Предметом этих исследований почти всегда является длинное время – longue durée – русской истории, которое пересекает революционный рубеж 1917 года, соединяя далекие пред– и долгие постреволюционные события в непрерывном, часто даже без разделения на главы повествовании. Наконец, содержанием является настойчивое, из романа в роман развитие исторической идеи о единстве политических и религиозных элементов в большевистской революции и в самой русской истории. Эта идея радикальна потому, что пересматривает самые глубокие представления самих исторических акторов, к примеру большевиков, но также и других революционных деятелей, скажем народников или социалистов-революционеров: почти все они соединяли свои революционные теории и террористические практики с надеждой на глубокую секуляризацию народной жизни. Поколения историков тоже верили в принципиальную чуждость религии и революции друг другу. Согласно этим представлениям, лидеры русской революции были атеистами, они успешно боролись с религиозностью ведомых ими масс, а советский режим был наследником Просвещения. В том, что касалось религии и революции, с «воинствующими» марксистскими идеологами вполне соглашались «охранительные» православные идеологи: с точки зрения последних, российская революция тоже была смертельным противником православной религии. Противореча редкому консенсусу, существовавшему между полюсами политического спектра, и самым глубинным представлениям об исторической реальности, ранние романы Шарова воспринимались как скандальные и провокационные. Как писала Ирина Роднянская, Шаров ошибался не потому, что был «не слишком внимательным студентом истфака», а потому, что «в нем живет воля к принципиальному пренебрежению реалиями»107
. «Новому миру» пришлось потом извиняться за выпад Роднянской, но та была права: политическая теология Шарова не была исторической ошибкой, за ней стояла авторская воля.Ревизионизм Шарова был тотальным и симметричным: соединяя религию и политику, он пересматривал ту и другую. Я предполагаю, что он сознательно стремился к такой симметрии. В одних его текстах легче увидеть антибольшевистскую или антимарксистскую политику, тем более что речь в них постоянно идет об эсерах, зэках, психически больных и других жертвах режима; в других, наоборот, очевидны кощунство и ересь, тем более что речь постоянно идет о ересях и сектах. В целом тотальность политической теологии является центральной – самой важной, наиболее своеобразной и повторяющейся от романа к роману – идеей Шарова. Его политическая теология претендует на внеконфессиональность, но все же замкнута российскими или советскими рубежами и сосредоточена на восточном христианстве – его экспансии, расколах и кризисах. Хотя эта теология привязана к российской революции как своему высшему выражению, она не ограничена в историческом времени. И все же она национальна: несмотря на свой искренний интерес к северным народам, а также тевтонской истории, американскому фольклору, Жермене де Сталь и социальным проблемам европейской иммиграции, все это для Шарова скорее источник метафор – полем их приложения всегда остается русская история. В описанной им вселенной политико-религиозное единство осуществляется сразу в четырех планах, которые я для краткости назову опричным, имперским, революционным и репрессивным.

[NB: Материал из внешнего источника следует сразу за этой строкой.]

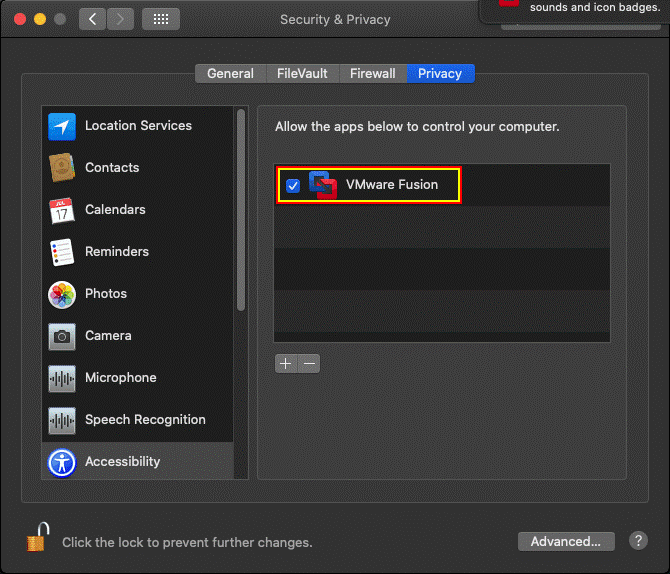Open the FileVault tab

click(303, 73)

Опричный план политической теологии Шарова восходит к его кандидатской диссертации, защищенной в 1984 году. Название этой работы – «Проблемы социальной и политической истории России второй половины XVI – начала XVII века в трудах С. Ф. Платонова» – скрывало оригинальную трактовку политики Ивана Грозного, опричнины и Смутного времени. Тридцать лет спустя Шаров рассказывал: «[Я] написал диссертацию, которой до сих пор не стыжусь. Я горжусь собственной концепцией опричнины как военно-монашеского ордена на библейских началах»108
. Об этой концепции можно судить по эссе «Опричнина Ивана Грозного», которое Шаров в разных вариантах публиковал три раза109. В 1547 году Иван IV, первым среди московских государей, венчался на царство – и принял это всерьез: почувствовав себя Богом, а не человеком, он стал переводить на религиозную основу всю систему государственных отношений. Непослушание власти стало равным смертному греху; царский суд стал Страшным судом; московское царство стало подобием рая, окруженного порочным миром. При этом, рассуждает Шаров, образцом Грозному служила не христианская Византия, а ветхозаветный Израиль. Суверен мыслился не новозаветным Богом любви и прощения, а ветхозаветным Богом гнева и воздаяния; и потому Никон позднее строил себе на берегах Истры Новый Иерусалим, а не Рим и не Константинополь.